TASK DESCRIPTION: Tally the lines in the entries below that contain the string "Where", matching case exactly. Reply with the number alone.

RECORDS FOR THIS TASK:
━━━

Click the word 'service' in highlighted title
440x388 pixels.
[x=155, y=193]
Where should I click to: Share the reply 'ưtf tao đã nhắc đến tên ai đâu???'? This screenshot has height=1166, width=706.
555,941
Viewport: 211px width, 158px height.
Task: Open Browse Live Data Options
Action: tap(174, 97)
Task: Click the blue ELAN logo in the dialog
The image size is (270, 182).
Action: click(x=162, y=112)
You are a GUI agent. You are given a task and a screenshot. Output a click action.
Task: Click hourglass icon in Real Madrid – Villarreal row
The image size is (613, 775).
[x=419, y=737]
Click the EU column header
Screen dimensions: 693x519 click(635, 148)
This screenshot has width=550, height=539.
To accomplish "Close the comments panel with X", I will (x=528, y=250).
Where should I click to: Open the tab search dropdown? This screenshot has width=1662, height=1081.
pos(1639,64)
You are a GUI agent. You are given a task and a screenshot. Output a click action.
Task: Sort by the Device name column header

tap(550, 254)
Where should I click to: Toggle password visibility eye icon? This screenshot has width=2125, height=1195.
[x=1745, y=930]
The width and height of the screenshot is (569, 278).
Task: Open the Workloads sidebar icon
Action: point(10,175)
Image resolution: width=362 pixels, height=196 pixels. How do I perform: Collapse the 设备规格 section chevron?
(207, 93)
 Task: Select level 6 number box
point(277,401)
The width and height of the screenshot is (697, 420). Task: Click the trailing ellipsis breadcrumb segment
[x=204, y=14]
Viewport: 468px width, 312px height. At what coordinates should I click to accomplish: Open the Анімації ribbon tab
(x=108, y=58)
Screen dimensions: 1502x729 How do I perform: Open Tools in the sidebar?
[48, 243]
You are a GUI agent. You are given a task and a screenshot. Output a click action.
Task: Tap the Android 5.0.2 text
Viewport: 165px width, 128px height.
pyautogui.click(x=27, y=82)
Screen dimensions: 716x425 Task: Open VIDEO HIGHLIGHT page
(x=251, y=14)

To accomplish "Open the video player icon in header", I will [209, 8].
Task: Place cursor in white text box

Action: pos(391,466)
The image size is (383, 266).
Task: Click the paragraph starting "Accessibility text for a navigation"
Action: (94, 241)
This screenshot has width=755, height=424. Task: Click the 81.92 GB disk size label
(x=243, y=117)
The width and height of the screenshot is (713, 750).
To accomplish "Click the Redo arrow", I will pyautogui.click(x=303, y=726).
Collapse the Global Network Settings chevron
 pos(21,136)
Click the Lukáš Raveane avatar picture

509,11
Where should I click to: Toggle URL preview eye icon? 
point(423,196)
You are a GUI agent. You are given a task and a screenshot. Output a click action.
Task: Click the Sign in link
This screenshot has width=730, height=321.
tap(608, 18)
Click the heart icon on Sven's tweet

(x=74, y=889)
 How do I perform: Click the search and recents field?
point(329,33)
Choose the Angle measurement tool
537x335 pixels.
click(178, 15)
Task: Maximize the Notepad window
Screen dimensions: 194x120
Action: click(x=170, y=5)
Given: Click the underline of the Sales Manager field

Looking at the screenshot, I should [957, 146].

━━━

TASK SOLUTION: 4